Unmindful of her character assassination, she treks a lonely path, befriends those whom she needs, and ruthlessly dumps poll partners midway to pick up new allies. She trusts none. Those who are in her inner circle meet none, talk to none. They follow her diktat silently. No questions, no suggestions. Her every word is Bible to them.
Queen of controversies
Mayawati accepts challenges. She courts controversies. Badri Narain Tewari, who heads the Dalit Resource Centre at Allahabad-based GB Pant Social Sciences Institute, says, “ Do you think the garland of Rs 1,000 notes was prepared without her consent? She has studied law. She promotes controversies. She knows she emerges stronger from them.”

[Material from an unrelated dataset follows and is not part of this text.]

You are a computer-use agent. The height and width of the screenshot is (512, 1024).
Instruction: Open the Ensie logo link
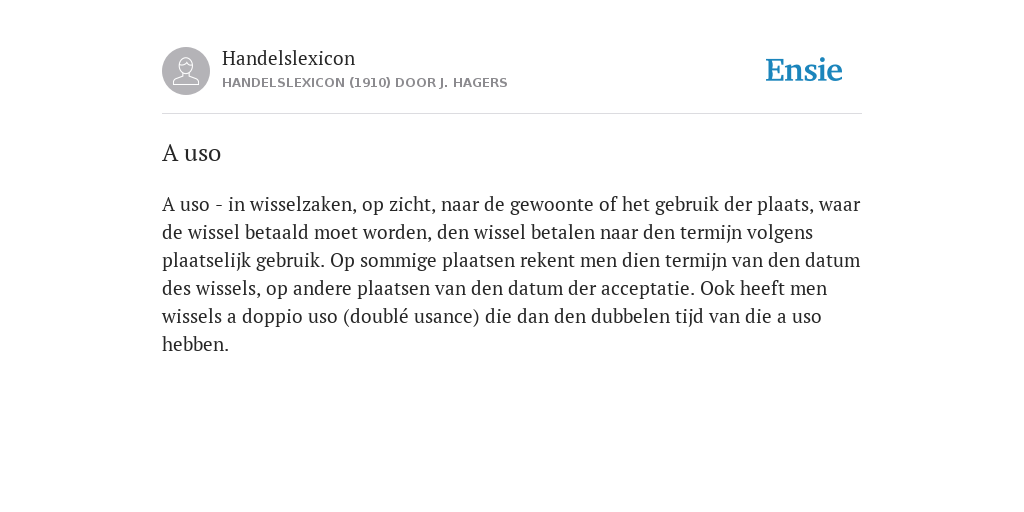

More so, defiant supporters decide to offer her money garlands at every function. They know this will not affect her constituency consisting of Dalits. Instead, it would convince them about their power, about their progress.
What keeps her going? It’s the emotional bonding with her voters and a network of Dalit intellectuals and workers that her mentor Kanshi Ram built over the years.
The dazzling diamonds that she wears generates the hope of progress and prosperity that has eluded the Dalits in all these years.
The sting operations reveal the wealth she has amassed, but her voters believe every word written by her in her book. It is their ‘blue book’.
An angry Kalicharan Snehi, president of Lucknow University’s SC/ST Teachers’ Welfare Association says, “Leaders have been weighed in coins even in the past, but no one reacted then. Now, why is there such a hue and cry when the daughter of a Dalit has done something similar?”
As Chief Minister, Mayawati tells bureaucrats to stand in a queue to greet her, tells them to take off their shoes before entering the meeting hall at her home. As party president, she incarcerates MLAs to save them from political poaching, tells them to sit on the floor while she occupies a chair (it has changed now).
She goes for an early morning inspection of Ambedkar Udyan and memorials; she can take on the Gandhis on their home turf of Amethi and Rae Bareli and demolishes the empire of Raghuraj Pratap Singh in Kunda — fearing none, favouring none.
Few perhaps know that she keeps mobile numbers of all her party coordinators in the country. Three registers are maintained — one each in national and state party offices and one with Mayawati. She calls up office-bearers even at odd hours for first hand information about party’s mission.
The fact is that Maya’s own political dreams vests in her mission as she exhorts the Bahujan Samaj, “become the rulers and not ruled. Parliament is the temple of power. We have to get a majority so that we are not dependent on others. Capture this for your emancipation.” It is only then she can become the prime minister of the country.
Not only is she stated to be the richest politician in the country, but she also epitomises the growing political aspirations of the oppressed classes. Her adversaries don’t predict her bright political future, but they don’t even dismiss her either.